To examine relationships between maternal characteristics and diet quality during the first trimester of pregnancy. Secondarily we examined associations of diet quality with pregnancy outcomes.
As part of the ongoing US prospective cohort study Project Viva, we studied 1,777 women who completed a food frequency questionnaire during the first trimester of pregnancy. We used linear regression models to examine the relationships of maternal age, prepregnancy body mass index, parity, education, and race/ethnicity with dietary intake during pregnancy.
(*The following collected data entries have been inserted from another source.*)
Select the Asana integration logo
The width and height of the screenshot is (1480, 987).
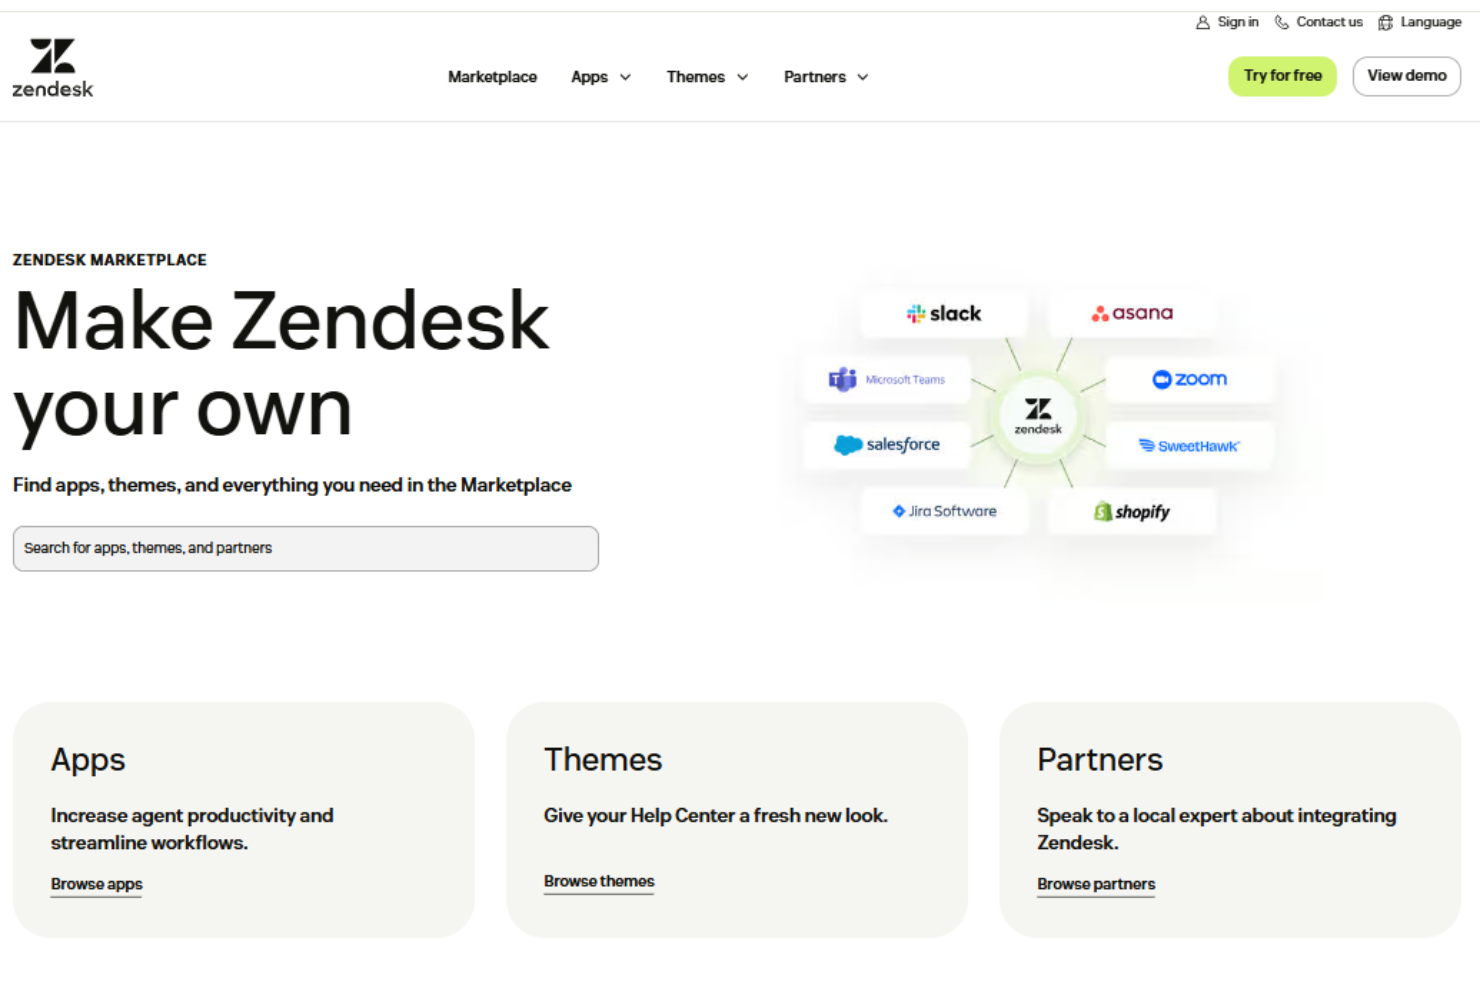[x=1131, y=313]
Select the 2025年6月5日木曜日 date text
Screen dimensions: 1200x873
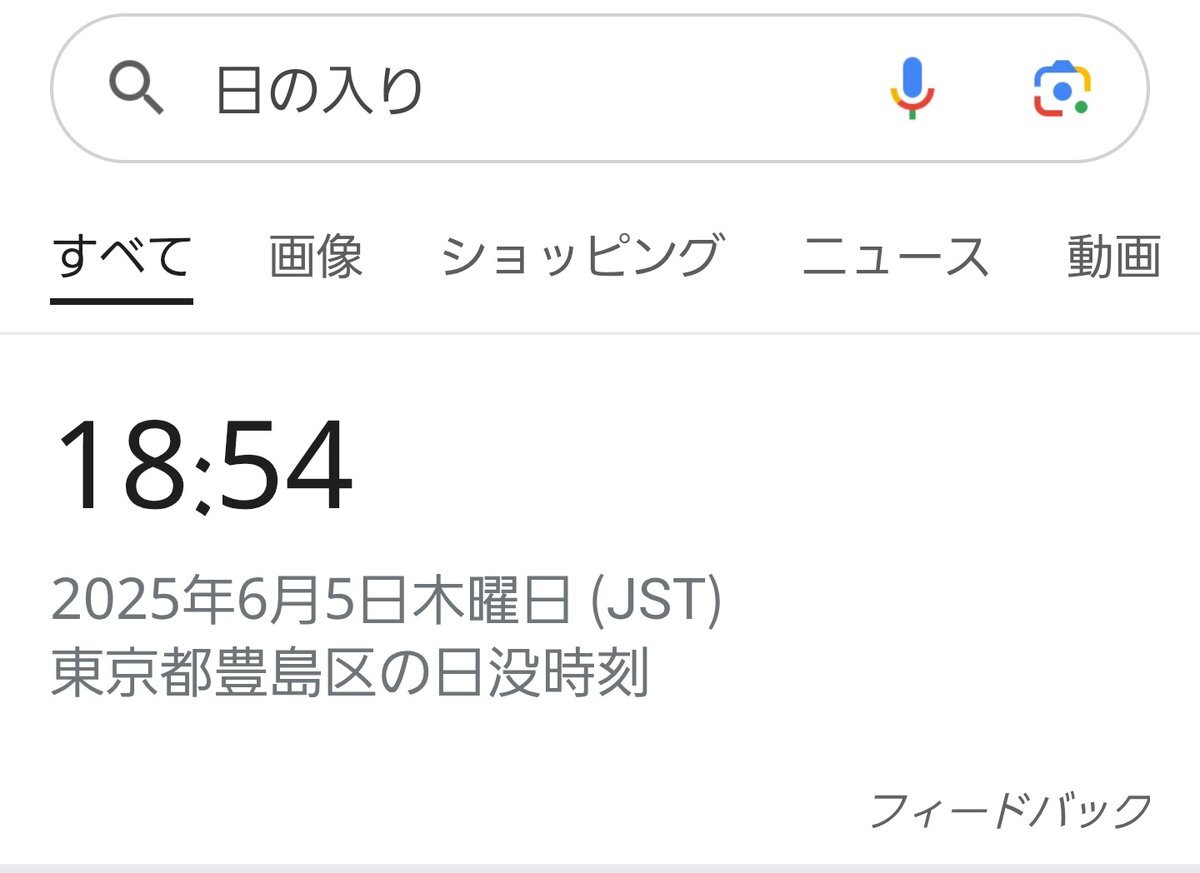(x=311, y=603)
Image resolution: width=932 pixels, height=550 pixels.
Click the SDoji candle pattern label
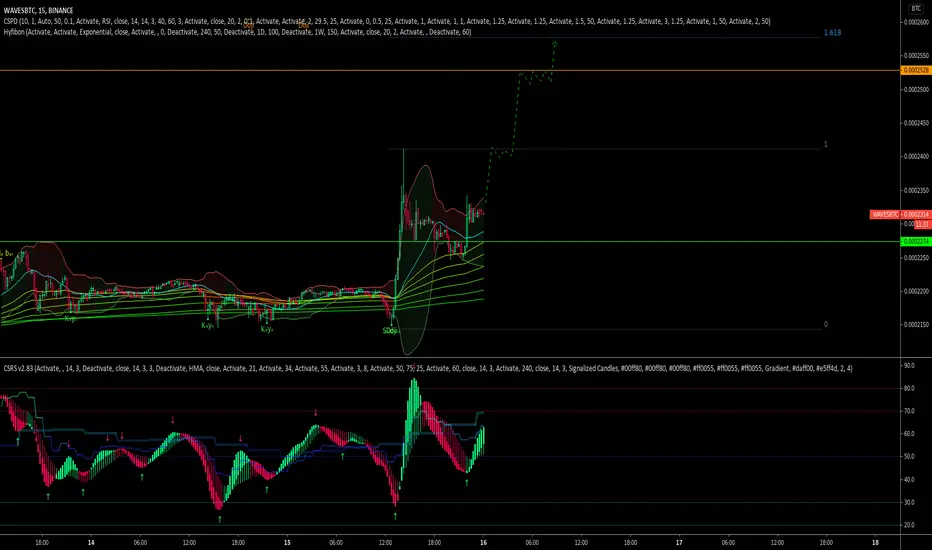[390, 331]
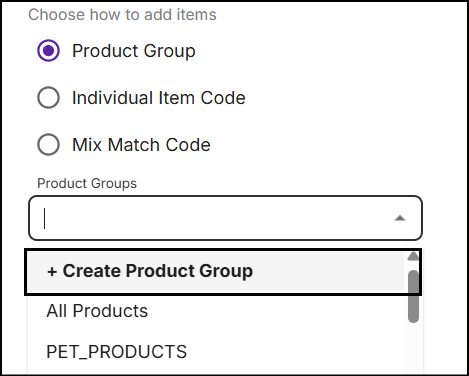Click the scrollbar track below the thumb
This screenshot has height=376, width=469.
coord(413,348)
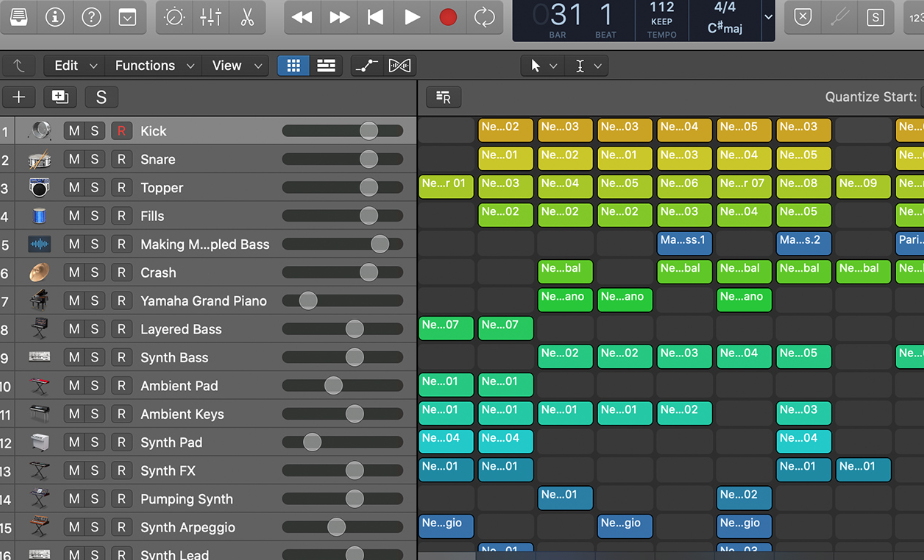
Task: Open the Library panel icon
Action: tap(18, 17)
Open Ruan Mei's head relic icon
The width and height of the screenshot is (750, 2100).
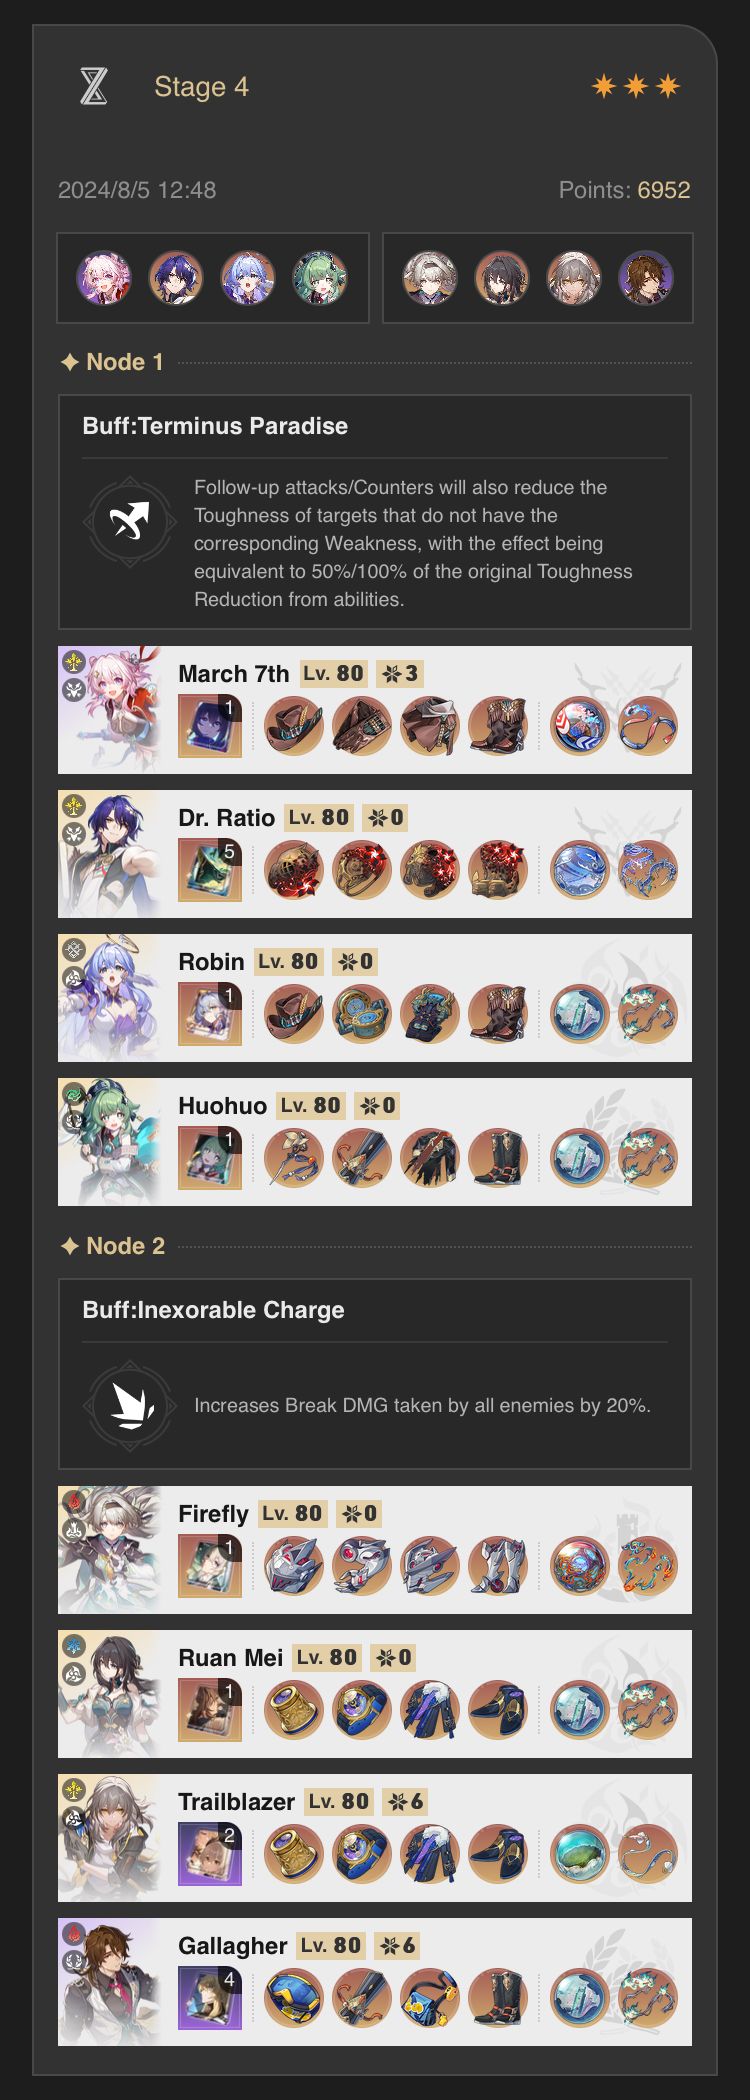tap(294, 1710)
We used the Alternate Healthy Eating Index, slightly modified for pregnancy (AHEI-P), to measure diet quality on a 90-point scale with each of the following nine components contributing 10 possible points: vegetables, fruit, ratio of white to red meat, fiber, trans fat, ratio of polyunsaturated to saturated fatty acids, and folate, calcium, and iron from foods.
Mean AHEI-P score was 61+/-10 (minimum 33, maximum 89). After adjusting for all characteristics simultaneously, participants who were older (1.3 points per 5 years, 95% confidence interval [CI] [0.7 to 1.8]) had better AHEI-P scores. Participants who had higher body mass index (-0.9 points per 5 kg/m(2), 95% CI [-1.3 to -0.4]), were less educated (-5.2 points for high school or less vs college graduate, 95% CI [-7.0 to -3.5]), and had more children (-1.5 points per child, 95% CI [-2.2 to -0.8]) had worse AHEI-P scores, but African-American and white participants had similar AHEI-P scores (1.3 points for African American vs white, 95% CI [-0.2 to 2.8]). Using multivariate adjusted models, each five points of first trimester AHEI-P was associated lower screening blood glucose level (beta -.64 [95% CI -0.02 to -1.25]). In addition, each five points of second trimester AHEI-P was associated with a slightly lower risk of developing preeclampsia (odds ratio 0.87 [95% CI 0.76 to 1.00]), but we did not observe this association with first trimester AHEI-P (odds ratio 0.96 [95% CI 0.84 to 1.10]).
Pregnant women who were younger, less educated, had more children, and who had higher prepregnancy body mass index had poorer-quality diets. These results could be used to tailor nutrition education messages to pregnant women to avoid long-term sequelae from suboptimal maternal nutrition.